しかし2023年に瀧場氏が感じたのは、M&Aがネガティブなものではなく「企業を成長させ、持続可能性を高めるための有効な経営オプション」としてポジティブに認知されてきたことだ。
「終身雇用が前提だったキャリア観が、転職を当たり前のものに変えていったのと同じ。企業の株式も、その企業のステージごとにベストなオーナーへバトンタッチしていく手法として一般化してきている」
売り手・買い手ともに件数が増えれば、ラーニング効果によりリスクは低減していく。1企業から見ても、買い手としても売り手としてもM&Aを繰り返している企業の方が、シナジー創出や相互強化を実現しやすい傾向がある。
2024年に向けて瀧場氏が特に重要性を強調するのが、PMI(Post Merger Integration=経営統合プロセス)の領域だ。
日本M&Aセンターの長森氏も「M&Aは2割が成立するまで、8割は成立後の経営統合のノウハウ」と語っているという。M&A後にどれだけ上手く経営統合できるかが、成否を分ける。
通常のM&Aアドバイザリーでも契約後2〜3カ月から半年程度の伴走は行われるが、PMI専門のチームも整備されつつある。今後はPMIを担う人材の不足が顕在化する可能性が高い。

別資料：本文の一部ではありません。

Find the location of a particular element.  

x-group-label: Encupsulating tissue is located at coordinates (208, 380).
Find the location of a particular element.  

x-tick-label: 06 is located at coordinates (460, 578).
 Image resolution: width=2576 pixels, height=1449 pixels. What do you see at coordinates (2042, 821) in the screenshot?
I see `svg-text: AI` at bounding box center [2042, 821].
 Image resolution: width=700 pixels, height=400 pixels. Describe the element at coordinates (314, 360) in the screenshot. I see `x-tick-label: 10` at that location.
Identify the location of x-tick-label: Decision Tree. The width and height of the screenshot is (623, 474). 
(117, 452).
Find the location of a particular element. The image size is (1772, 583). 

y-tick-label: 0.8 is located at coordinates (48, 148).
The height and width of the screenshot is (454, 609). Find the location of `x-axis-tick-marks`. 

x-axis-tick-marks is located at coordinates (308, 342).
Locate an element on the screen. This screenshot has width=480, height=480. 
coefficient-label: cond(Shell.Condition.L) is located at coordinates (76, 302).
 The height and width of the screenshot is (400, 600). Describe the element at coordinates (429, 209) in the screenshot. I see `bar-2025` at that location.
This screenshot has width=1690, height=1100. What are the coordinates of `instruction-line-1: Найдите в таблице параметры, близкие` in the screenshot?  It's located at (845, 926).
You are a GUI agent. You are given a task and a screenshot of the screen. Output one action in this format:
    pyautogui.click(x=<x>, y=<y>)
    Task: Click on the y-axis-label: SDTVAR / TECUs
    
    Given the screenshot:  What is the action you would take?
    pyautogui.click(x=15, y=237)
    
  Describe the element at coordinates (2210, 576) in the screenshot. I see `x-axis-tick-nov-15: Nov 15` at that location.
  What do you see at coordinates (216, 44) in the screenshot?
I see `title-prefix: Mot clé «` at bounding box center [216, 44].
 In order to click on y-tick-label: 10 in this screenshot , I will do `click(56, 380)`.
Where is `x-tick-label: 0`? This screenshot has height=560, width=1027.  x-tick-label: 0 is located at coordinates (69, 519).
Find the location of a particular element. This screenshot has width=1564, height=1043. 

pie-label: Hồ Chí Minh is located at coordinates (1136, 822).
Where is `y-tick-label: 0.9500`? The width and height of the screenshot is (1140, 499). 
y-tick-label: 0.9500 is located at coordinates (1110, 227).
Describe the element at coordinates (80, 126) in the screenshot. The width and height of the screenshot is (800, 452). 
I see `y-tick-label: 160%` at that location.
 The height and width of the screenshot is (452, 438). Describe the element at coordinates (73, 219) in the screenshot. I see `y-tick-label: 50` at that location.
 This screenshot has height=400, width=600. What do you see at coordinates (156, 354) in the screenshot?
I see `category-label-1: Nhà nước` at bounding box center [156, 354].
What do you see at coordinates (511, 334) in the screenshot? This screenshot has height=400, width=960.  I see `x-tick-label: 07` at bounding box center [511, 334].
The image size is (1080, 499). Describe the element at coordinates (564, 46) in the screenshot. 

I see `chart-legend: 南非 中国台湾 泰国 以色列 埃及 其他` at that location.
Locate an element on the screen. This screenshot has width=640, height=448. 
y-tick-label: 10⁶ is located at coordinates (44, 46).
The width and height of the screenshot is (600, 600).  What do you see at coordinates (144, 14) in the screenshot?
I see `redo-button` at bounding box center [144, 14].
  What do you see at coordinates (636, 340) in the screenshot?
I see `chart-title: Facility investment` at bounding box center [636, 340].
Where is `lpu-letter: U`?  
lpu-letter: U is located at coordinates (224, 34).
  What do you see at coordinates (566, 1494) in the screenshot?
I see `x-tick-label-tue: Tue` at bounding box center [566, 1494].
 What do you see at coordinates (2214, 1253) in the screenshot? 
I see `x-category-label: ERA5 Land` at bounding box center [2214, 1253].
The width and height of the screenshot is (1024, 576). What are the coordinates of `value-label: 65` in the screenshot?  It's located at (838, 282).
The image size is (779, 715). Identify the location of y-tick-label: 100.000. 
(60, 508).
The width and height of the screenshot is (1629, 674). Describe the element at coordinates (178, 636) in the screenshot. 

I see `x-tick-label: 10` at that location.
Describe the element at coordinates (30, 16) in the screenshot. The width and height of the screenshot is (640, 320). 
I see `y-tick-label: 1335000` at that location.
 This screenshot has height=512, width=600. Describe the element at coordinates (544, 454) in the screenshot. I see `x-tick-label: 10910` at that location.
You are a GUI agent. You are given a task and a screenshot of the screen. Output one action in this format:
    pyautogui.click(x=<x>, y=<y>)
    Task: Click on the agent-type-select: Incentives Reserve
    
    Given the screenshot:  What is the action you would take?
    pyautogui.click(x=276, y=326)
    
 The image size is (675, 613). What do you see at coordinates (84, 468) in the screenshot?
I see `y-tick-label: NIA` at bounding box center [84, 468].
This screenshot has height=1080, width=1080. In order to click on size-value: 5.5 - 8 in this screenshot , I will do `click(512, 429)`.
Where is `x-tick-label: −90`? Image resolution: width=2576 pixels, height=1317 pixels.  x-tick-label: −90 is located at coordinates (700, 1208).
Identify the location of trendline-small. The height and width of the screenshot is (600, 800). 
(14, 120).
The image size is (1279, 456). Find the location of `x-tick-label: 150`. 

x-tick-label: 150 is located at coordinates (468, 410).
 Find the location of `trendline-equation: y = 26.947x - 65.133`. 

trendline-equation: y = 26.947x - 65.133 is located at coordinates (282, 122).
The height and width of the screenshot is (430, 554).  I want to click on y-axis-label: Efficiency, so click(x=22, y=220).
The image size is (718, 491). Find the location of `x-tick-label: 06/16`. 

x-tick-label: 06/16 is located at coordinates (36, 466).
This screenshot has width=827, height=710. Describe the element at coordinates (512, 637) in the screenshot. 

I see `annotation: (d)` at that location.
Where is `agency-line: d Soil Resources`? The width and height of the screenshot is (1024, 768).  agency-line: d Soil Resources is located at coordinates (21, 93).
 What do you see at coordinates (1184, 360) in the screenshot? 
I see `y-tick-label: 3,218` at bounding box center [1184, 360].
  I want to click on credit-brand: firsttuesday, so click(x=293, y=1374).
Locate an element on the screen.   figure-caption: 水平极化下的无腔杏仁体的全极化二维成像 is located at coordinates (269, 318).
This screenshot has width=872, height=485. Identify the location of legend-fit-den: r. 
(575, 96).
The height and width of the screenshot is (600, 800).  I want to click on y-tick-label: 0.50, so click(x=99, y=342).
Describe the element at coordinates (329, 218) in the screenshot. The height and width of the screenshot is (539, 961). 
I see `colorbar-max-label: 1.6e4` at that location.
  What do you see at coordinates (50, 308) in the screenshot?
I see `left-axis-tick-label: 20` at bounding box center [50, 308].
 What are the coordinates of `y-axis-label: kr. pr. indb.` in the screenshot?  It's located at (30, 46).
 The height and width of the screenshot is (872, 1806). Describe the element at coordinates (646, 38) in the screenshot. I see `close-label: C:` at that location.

「採用後のオンボーディングサービスが増えているのと同じように、M&A後にシナジーを出していくサービスや人材は、今後めちゃくちゃ重宝されるはず」と瀧場氏は予測する。件数が増えれば増えるほど、統合段階でのトラブルも増える。PMI領域こそが2024年以降のM&A業界のホットスポットになりそうだ。
2023年のM&A件数は過去最高となり、税制優遇制度の整備、ITスタートアップ業界の事業承継ニーズ、M&Aに対する社会的認知の変化と、複数の要因が重なって市場は活況を呈した。2024年以降は件数のさらなる増加に加え、M&A後のPMIをいかにうまく進めるかが業界の主戦場となる。これから会社を立ち上げる起業家にとっても、すでに会社を経営している経営者にとっても、M&Aは現実的かつポジティブな選択肢となりつつある。